:: Data provided ::

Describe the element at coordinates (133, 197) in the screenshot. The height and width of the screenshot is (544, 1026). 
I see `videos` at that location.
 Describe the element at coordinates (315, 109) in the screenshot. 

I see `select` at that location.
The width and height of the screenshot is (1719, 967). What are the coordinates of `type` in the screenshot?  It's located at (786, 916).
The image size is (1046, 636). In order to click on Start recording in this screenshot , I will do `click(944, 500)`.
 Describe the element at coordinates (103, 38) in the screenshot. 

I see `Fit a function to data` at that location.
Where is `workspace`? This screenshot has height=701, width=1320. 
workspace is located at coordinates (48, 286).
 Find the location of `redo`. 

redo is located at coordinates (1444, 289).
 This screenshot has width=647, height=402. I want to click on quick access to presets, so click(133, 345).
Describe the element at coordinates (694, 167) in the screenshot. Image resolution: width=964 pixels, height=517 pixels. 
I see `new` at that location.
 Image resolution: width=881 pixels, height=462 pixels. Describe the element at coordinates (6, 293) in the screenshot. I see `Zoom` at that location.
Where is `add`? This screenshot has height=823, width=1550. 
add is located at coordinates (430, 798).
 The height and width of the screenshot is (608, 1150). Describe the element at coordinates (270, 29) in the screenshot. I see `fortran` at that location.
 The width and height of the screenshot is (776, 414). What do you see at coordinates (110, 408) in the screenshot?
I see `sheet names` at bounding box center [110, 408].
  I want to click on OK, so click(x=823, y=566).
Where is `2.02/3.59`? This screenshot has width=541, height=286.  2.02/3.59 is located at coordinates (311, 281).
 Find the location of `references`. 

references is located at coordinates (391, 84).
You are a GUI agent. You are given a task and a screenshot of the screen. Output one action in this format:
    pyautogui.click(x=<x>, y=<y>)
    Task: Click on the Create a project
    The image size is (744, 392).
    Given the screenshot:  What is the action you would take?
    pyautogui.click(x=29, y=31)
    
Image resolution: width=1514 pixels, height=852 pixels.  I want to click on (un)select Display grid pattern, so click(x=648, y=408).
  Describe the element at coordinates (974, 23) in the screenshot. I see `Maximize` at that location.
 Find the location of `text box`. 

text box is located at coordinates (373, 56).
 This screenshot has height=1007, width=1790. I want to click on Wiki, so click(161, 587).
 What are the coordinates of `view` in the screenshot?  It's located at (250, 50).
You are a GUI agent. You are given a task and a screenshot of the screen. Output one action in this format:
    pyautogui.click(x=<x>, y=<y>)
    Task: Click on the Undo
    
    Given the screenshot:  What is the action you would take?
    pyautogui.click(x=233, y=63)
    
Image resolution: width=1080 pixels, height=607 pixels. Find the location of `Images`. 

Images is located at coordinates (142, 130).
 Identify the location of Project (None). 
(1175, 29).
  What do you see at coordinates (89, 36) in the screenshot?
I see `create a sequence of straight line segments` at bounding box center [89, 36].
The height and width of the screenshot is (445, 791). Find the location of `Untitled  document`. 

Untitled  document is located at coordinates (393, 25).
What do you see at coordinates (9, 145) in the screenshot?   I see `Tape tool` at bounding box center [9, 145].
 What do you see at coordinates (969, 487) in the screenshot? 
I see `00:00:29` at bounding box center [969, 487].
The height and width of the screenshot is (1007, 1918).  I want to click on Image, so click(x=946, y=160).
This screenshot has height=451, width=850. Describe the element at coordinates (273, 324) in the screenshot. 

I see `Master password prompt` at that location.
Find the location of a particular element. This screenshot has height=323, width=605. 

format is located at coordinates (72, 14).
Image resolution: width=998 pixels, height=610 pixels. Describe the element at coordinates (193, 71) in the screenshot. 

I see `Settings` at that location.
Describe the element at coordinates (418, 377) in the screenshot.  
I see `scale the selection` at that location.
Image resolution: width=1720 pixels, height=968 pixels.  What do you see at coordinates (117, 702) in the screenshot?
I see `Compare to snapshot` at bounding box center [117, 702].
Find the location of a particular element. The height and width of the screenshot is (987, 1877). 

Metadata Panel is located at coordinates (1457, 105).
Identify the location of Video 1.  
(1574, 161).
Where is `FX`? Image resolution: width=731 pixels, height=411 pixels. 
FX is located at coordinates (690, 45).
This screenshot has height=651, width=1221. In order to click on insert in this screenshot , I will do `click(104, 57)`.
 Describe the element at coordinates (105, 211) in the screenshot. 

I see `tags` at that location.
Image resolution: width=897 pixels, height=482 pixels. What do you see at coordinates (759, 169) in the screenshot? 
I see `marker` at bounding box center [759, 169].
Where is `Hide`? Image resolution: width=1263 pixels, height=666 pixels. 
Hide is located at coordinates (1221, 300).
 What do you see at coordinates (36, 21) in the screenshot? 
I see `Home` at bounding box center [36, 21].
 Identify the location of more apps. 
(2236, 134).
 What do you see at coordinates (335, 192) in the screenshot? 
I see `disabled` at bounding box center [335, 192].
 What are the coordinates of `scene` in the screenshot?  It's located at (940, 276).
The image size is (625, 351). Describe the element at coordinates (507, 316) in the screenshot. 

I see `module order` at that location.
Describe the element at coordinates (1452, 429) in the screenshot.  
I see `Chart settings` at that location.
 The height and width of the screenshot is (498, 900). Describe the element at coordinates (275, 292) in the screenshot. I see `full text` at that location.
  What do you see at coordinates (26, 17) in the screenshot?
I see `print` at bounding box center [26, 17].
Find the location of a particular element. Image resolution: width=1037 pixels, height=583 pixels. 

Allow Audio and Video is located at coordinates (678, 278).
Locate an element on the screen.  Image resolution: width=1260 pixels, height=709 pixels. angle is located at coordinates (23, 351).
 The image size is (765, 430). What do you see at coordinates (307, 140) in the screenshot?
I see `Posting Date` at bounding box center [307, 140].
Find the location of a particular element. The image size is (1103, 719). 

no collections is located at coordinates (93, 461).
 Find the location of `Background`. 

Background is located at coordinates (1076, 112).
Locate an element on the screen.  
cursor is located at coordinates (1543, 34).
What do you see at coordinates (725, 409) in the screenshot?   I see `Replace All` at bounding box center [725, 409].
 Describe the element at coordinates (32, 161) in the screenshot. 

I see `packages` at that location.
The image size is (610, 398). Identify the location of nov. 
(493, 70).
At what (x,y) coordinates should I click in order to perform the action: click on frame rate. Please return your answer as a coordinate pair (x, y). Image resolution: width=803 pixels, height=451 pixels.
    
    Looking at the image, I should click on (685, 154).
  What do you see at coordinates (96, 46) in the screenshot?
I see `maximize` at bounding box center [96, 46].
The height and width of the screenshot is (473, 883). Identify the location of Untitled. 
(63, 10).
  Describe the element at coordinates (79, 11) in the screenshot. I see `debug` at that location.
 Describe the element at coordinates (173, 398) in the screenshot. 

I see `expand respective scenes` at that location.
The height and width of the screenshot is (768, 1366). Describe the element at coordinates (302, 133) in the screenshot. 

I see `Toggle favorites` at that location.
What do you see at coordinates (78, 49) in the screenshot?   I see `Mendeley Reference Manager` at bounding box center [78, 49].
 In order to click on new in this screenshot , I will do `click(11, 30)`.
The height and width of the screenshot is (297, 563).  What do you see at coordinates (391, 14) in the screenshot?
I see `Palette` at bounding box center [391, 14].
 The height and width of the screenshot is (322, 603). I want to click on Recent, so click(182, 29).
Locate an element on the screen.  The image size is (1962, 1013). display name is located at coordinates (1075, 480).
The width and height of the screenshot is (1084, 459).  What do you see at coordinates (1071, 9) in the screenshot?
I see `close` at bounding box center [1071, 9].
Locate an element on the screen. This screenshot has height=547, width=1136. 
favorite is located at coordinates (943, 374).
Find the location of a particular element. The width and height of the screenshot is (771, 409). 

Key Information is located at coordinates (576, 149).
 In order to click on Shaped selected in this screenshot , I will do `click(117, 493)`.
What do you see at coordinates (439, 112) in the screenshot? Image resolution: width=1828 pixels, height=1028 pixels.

:: Exercise task ::
Write out the data as a numbered list with blank lines omitted, beginning at the line that contains "Find the location of a particular element. The width" and continuing through the end of the data.

:: The response ::
1. Find the location of a particular element. The width and height of the screenshot is (771, 409). 
2. Key Information is located at coordinates (576, 149).
3.  In order to click on Shaped selected in this screenshot , I will do `click(117, 493)`.
4. What do you see at coordinates (439, 112) in the screenshot? Image resolution: width=1828 pixels, height=1028 pixels.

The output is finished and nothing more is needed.